What to produce
List every line in the entries below that contains the string "height". Case counts.

Records to use
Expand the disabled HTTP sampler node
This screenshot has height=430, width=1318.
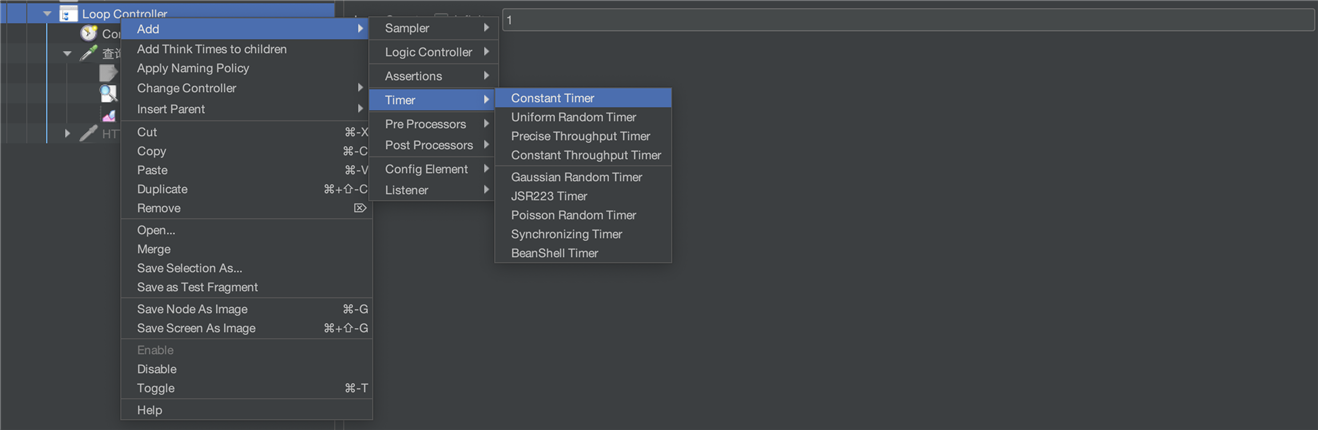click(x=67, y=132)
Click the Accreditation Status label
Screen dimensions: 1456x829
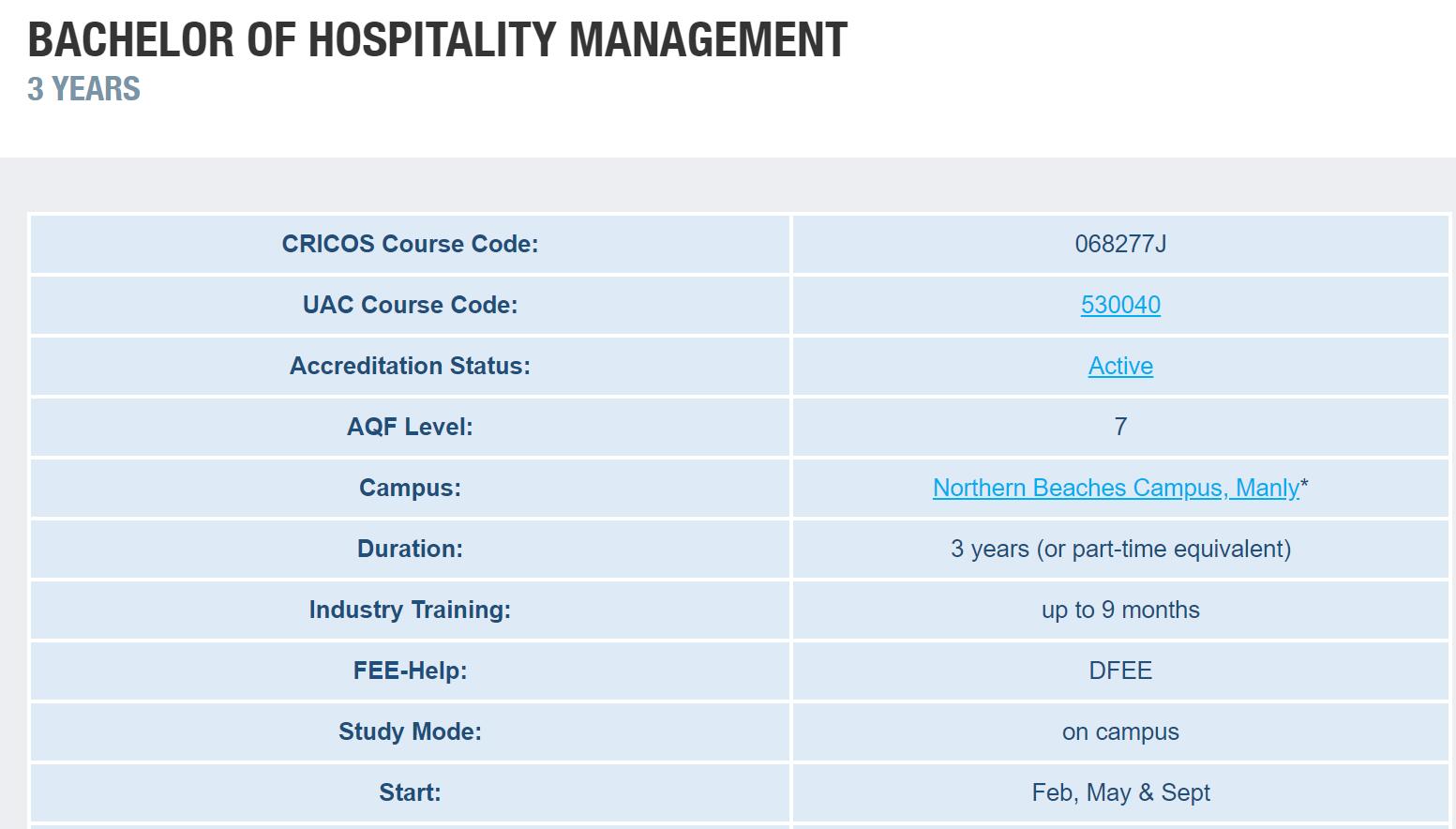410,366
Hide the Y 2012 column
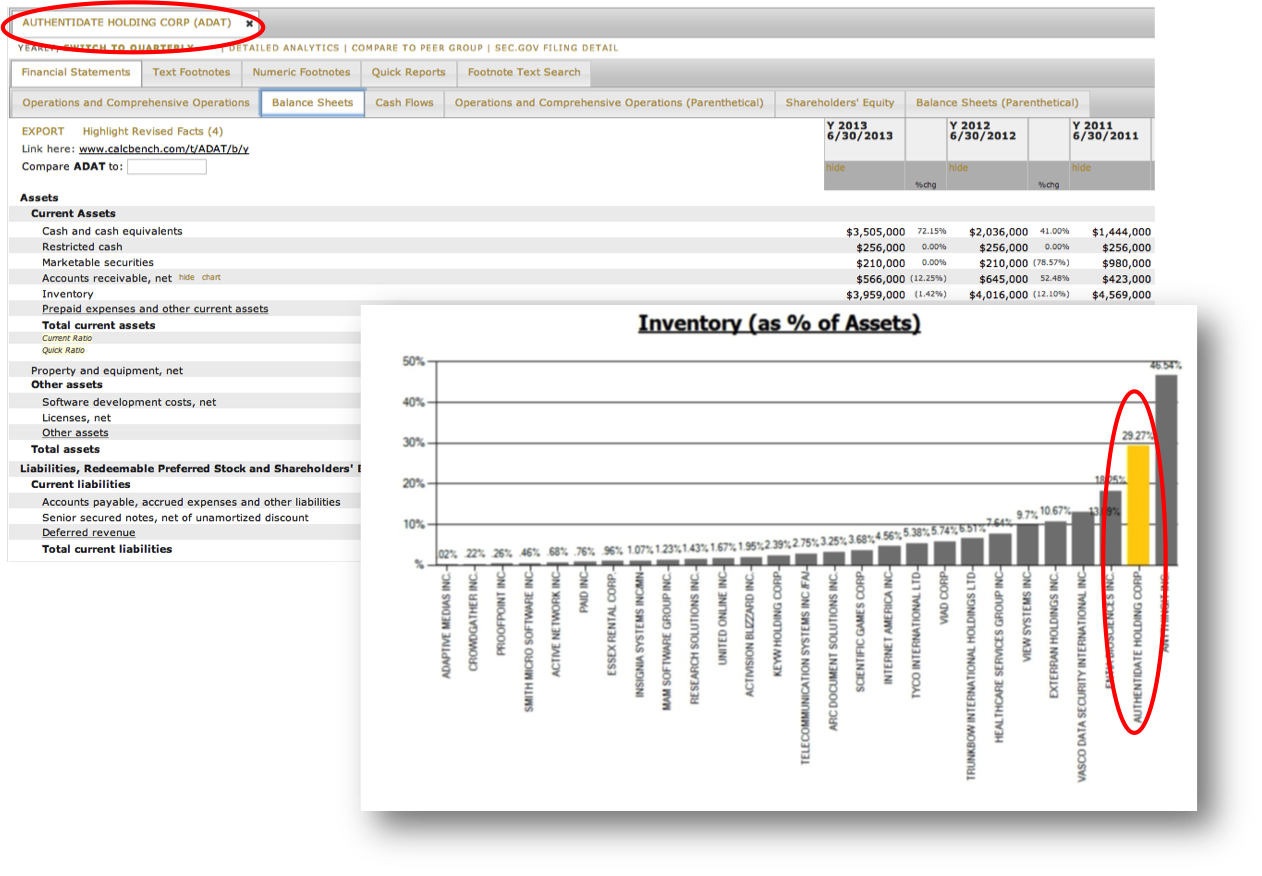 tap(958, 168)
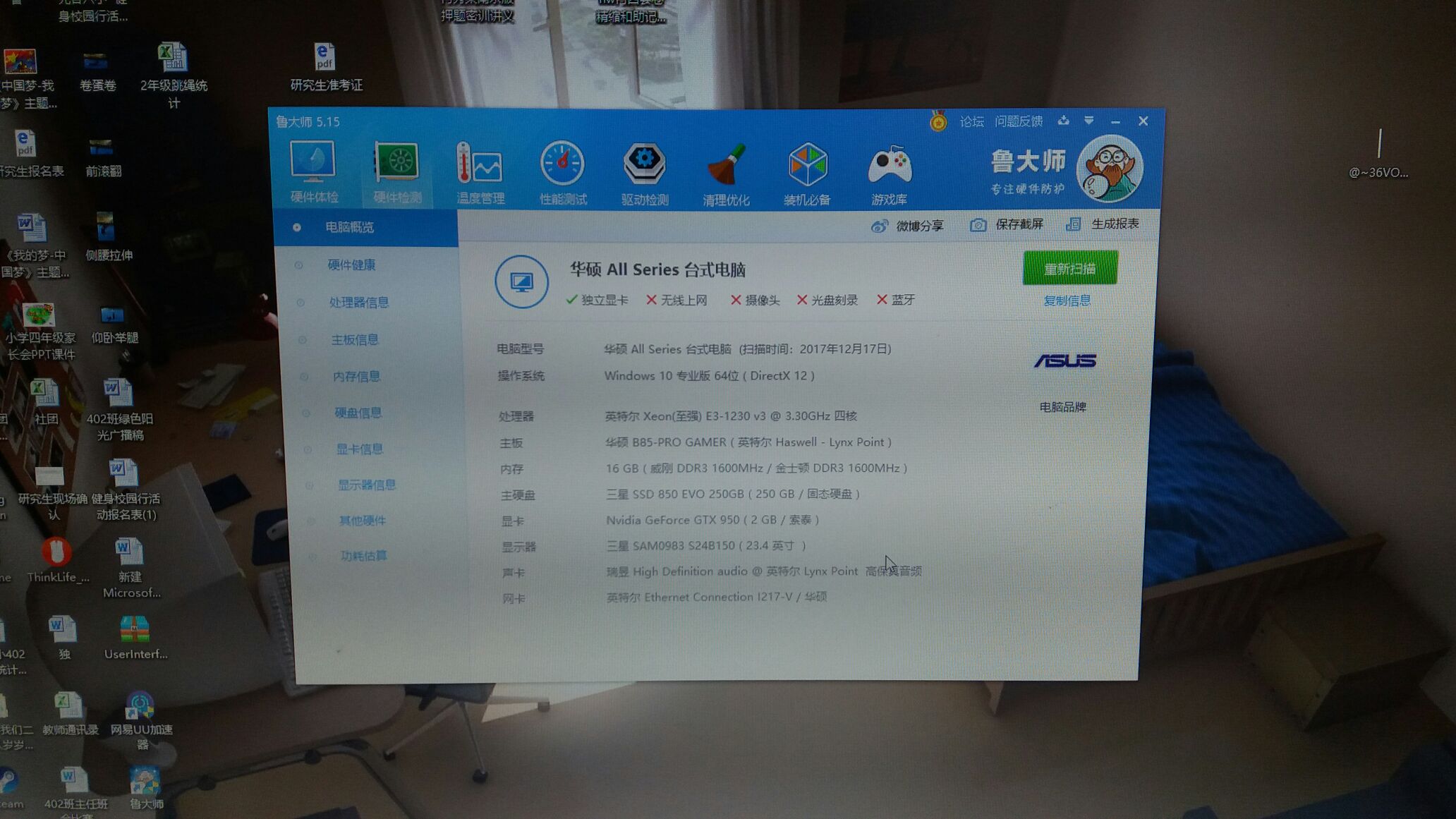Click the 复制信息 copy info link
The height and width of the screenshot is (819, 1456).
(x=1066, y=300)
--
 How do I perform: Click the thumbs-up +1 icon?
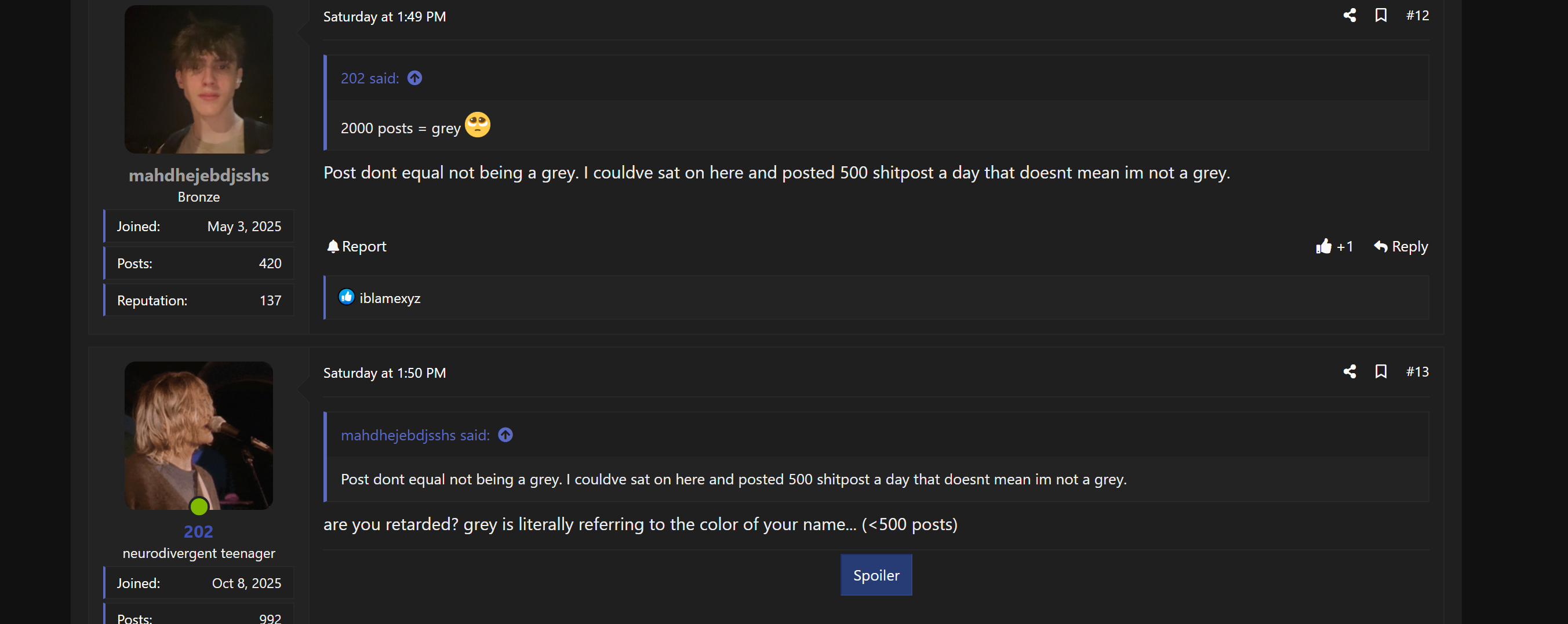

Answer to this exercise
This screenshot has height=430, width=1318.
The height and width of the screenshot is (819, 1456).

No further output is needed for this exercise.